Boston bombing lesson: Surveillance cameras work

As we all recap the Boston bombing and manhunt events in our minds, looking for lessons learned, the one that sticks out in my head is the value of surveillance cameras. They were essential to catching the perpetrators and doing so quickly. More aggressive use of them might have resulted in even faster capture, and the civil rights and privacy concerns people express about them are hysterical overreaction.

The value of surveillance cameras was obvious almost immediately after the event. I remember many experts interviewed predicting that they would be used to narrow down suspects rather quickly. In fact, you don't need an expert to understand this. The only people who didn't seem to understand it well were the Tsarnaev brothers. They stayed in town and tried to go on with their lives, indicating that thought they wouldn't be detected. They must have freaked out when they saw their pictures on the news, but they still didn't get out of Dodge.

The People Difference

One of the more fascinating stories is that one of the victims, marathoner Jeff Bauman who lost both his legs as a result of the explosion, gave the police crucial witness testimony early on, according to Bloomberg News:

He woke up under so much drugs, asked for a paper and pen and wrote, 'bag, saw the guy, looked right at me,' [the victim's brother] Chris Bauman said yesterday in an interview...While still in intensive care, Bauman gave the FBI a description of the man he saw, his brother said. Bauman’s information helped investigators narrow down whom to look for in hours of video of the attack, he said.

In other words, the witness account helped the police to use the video evidence more effectively. The description on its own would probably not have helped all that much.

We still don't know what led to them shooting an MIT policeman, starting a chain of events leading to both perpetrators being shot and the younger brother getting away for a time. But it's safe to say that the massive lockdown of the city in that intervening period did not lead to the suspect being caught. In fact, what led to him being caught was that they ended the lockdown. That's when the boat owner went out to look at his craft and noticed the blood. By taking people off the streets, the government also removed their eyes and ears.

If you're going to take human eyes and ears off the street you need alternatives: More public cameras (and perhaps microphones) might have found the suspects sooner than they were found.

Set Clear Rules

Many people don't like the idea of public surveillance cameras, fearing their rights will be violated. Consider this thought exercise: Wherever you have the camera (and perhaps a microphone), would you object to having a police officer in that spot looking and listening? Usually there's no good reason to object. What's the difference? The difference amounts to the fact that many cameras and microphones and big data analysis are more effective than human police. Is this really a reason to object? I say no.

The 1984 image of Big Brother always watching wasn't so scary because he was watching street corners and public plazas, but that he was watching in your house and in your car and at all times. Public surveillance cameras don't belong where people have a reasonable expectation of privacy, and nobody has a reasonable expectation of privacy out on the street. It makes no sense to say that the police shouldn't have the ability to observe public places.
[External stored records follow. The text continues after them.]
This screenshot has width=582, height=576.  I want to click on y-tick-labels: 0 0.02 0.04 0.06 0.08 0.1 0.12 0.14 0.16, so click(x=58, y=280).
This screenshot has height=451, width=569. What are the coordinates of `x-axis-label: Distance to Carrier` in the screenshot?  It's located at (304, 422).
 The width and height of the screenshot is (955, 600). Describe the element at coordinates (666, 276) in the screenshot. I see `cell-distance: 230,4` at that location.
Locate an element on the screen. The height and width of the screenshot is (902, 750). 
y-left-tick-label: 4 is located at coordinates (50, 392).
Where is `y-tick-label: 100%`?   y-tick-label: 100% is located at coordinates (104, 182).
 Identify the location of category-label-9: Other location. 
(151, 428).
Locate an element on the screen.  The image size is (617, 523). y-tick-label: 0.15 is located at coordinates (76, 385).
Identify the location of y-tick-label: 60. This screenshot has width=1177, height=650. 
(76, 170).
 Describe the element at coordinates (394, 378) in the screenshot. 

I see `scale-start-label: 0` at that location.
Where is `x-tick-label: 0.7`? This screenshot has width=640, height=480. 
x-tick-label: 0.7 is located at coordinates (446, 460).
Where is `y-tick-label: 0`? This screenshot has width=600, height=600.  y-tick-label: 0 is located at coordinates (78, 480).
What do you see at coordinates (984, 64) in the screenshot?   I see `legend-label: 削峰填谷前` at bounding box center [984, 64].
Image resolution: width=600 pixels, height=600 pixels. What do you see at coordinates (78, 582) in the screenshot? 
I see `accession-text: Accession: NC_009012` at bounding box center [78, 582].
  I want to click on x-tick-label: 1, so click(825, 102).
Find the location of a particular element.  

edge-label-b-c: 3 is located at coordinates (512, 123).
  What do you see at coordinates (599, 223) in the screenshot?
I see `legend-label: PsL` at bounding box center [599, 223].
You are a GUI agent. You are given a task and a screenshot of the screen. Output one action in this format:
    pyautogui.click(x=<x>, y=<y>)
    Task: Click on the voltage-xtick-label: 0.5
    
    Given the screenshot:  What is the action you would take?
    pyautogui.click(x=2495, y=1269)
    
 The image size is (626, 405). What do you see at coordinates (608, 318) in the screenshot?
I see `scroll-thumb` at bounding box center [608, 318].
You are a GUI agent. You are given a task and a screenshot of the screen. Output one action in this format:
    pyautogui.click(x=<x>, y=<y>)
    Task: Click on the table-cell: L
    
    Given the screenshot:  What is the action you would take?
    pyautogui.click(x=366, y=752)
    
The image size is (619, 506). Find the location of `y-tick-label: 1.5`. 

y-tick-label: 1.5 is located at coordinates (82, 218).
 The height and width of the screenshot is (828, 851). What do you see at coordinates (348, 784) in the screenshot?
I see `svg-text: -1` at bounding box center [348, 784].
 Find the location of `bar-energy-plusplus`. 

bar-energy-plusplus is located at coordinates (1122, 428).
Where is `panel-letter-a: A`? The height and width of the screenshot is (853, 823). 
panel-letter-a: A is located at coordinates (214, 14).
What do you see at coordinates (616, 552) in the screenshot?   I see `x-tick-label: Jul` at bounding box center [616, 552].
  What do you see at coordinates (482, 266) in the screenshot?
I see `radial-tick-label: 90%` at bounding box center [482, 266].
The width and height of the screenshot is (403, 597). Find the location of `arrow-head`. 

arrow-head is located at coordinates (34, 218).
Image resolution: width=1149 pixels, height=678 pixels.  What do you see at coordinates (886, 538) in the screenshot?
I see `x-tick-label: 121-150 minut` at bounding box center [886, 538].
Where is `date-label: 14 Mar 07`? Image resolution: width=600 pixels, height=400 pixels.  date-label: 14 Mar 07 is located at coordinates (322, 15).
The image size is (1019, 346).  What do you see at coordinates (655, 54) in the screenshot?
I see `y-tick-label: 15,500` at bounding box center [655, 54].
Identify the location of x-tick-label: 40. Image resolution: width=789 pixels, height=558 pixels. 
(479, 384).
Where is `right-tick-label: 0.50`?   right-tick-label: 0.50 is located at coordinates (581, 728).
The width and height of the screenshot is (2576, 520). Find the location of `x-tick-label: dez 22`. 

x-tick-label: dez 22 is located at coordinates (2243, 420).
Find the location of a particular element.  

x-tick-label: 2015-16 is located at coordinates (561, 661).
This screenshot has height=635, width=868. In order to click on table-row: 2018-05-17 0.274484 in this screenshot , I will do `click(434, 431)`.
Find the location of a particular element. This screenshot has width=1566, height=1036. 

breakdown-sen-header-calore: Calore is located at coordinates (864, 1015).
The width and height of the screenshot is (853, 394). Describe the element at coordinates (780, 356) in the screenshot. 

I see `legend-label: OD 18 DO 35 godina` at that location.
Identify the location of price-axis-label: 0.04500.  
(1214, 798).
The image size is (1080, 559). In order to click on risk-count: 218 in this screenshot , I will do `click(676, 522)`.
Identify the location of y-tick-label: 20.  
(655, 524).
If only to make people more comfortable with the prospect, I think it's reasonable and important to set clear laws on how data from this surveillance can and cannot be used. For instance, it might be reasonable to say that video can only be used in criminal, not civil investigations. Access to the data should be carefully controlled and all access, or at least all offline access to the data, should be carefully logged to show who was accessing it and for what reason. Abuse of the data for personal reasons should be punished.

The above rules follow logically for cameras owned and operated by a governmental agency, but many of these cameras are privately owned. Even so, when government gains access to the data from private cameras the same rules can and should follow for government personnel. If Lord and Taylor has a camera showing the sidewalk outside their store then their security personnel aren't under the same rules, but neither can they arrest nor prosecute people.

It's not surprising that people find public cameras spooky, but there's no real need for surveillance to result in violations of any rights. Just because police officers are capable of violating someone's rights doesn't mean we do away with them. More effective law enforcement is a good thing.